Development of highly active Cu-based CO2 hydrogenation catalysts by solution combustion synthesis (SCS): Effects of synthesis variables

Abstract

This work investigates the effects of solution combustion synthesis (SCS) variables on the performance of copper-based catalysts for CO2 hydrogenation to methanol. The catalyst with a composition of 30wt%CuO50%ZnO/Al2O3 was prepared at various glycine to nitrates (G/O) ratios in the range between 0.1 and 1.23. A correlation of the effects of calcination and activation temperatures with catalytic activity was also studied. The catalyst synthesized at a G/O ratio of 0.206, calcined in air at 400 °C and activated in a stream of pure hydrogen at a temperature of 350 °C resulted in a significant improvement in the performance of the catalyst for CO2 hydrogenation. The exceptionally high catalytic performance of the catalyst was attributed to the synergic effects between small well-dispersed CuO nanoparticles and high number of induced copper phases.

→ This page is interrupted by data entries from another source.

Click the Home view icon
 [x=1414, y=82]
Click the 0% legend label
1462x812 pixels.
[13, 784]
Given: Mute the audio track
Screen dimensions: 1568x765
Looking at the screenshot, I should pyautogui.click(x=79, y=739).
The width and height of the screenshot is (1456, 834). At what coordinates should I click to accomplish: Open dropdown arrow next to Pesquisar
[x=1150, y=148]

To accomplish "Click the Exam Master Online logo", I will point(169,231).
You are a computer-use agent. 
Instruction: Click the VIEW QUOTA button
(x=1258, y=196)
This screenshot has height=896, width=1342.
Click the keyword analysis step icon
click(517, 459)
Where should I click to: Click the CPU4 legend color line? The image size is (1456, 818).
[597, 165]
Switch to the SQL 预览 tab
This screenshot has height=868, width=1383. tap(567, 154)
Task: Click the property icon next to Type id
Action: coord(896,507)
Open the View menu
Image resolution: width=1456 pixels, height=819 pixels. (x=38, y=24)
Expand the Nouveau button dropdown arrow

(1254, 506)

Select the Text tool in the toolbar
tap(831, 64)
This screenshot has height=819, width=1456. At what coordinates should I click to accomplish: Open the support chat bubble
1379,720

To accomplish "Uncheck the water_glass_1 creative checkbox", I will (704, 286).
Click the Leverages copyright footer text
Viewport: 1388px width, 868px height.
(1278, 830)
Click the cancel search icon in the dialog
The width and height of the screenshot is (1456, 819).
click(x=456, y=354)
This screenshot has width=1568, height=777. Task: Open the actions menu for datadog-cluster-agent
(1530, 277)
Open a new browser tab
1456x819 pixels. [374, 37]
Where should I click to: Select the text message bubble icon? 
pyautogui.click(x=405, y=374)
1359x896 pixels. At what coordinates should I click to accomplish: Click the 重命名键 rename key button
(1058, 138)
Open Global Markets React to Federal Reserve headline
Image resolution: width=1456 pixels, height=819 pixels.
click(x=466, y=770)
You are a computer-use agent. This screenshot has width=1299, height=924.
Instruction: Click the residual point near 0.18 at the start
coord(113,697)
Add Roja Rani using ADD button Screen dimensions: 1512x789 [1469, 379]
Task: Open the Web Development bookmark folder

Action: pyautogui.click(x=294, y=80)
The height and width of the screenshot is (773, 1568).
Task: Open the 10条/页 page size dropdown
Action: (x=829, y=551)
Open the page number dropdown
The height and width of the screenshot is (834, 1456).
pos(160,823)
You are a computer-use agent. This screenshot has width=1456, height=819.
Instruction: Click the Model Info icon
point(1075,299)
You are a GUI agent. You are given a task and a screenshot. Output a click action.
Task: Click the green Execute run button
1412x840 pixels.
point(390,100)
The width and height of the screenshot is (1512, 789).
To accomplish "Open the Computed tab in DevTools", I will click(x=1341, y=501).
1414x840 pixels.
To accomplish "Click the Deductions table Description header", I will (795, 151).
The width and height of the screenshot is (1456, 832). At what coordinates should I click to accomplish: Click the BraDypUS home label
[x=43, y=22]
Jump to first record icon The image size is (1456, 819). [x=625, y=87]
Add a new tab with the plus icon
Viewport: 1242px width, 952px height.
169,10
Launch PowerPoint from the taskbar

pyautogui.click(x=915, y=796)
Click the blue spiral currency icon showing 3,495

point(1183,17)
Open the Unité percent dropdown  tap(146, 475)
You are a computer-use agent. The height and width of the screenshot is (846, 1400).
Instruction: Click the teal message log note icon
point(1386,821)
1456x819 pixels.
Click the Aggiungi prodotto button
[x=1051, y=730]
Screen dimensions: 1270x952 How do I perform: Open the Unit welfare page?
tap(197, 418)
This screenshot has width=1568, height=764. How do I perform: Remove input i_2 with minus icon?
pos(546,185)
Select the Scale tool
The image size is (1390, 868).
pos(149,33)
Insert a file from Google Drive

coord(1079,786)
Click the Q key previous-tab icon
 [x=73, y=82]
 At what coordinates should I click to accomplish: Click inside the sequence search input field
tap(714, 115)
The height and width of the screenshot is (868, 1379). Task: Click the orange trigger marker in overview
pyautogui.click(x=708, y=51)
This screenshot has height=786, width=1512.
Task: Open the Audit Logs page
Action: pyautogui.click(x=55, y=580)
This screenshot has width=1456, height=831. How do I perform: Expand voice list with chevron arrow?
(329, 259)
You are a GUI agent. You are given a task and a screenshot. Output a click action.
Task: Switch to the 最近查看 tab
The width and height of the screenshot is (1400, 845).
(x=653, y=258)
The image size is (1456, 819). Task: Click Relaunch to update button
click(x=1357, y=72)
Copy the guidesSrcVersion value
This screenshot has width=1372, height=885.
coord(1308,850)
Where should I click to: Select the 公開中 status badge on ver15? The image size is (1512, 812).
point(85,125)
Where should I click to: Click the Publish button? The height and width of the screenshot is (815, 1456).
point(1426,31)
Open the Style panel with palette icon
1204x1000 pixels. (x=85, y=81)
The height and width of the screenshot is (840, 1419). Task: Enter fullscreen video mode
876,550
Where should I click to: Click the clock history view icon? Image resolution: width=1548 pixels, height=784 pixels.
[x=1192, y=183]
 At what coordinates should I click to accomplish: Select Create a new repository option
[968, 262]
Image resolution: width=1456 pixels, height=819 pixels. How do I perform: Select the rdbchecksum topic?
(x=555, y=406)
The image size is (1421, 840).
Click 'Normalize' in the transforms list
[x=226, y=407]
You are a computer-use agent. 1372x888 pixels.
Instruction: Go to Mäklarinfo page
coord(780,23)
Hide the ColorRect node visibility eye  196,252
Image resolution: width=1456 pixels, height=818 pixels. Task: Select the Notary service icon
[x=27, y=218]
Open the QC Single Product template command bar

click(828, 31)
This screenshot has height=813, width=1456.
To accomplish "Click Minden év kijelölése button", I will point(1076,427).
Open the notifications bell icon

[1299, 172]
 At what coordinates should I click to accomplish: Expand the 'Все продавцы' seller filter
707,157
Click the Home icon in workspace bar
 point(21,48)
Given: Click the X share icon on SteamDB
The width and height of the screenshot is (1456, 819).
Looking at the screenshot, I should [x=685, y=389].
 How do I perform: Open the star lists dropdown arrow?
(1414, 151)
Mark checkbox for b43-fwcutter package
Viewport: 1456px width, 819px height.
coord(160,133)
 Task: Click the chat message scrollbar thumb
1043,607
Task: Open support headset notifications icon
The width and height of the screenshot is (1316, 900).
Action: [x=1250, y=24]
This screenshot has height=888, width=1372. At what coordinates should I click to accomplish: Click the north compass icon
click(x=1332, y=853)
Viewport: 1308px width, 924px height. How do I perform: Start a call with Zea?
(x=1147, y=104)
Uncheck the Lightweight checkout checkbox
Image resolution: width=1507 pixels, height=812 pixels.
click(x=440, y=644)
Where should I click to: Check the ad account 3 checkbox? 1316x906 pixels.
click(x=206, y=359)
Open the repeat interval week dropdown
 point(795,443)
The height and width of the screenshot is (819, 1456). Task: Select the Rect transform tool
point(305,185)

The highest activity of the catalyst was recorded at an operating temperature of 300 °C, a pressure of 85 bar and GHSV of 7000 h−1. The CO2 conversion, CO selectivity and methanol selectivity under these conditions were 30%, 38.60%, and 61.4%, respectively; whereas, methanol and CO yields were 0.52gMeOH/g-cat.h and 0.33gCO/g-cat.h, respectively.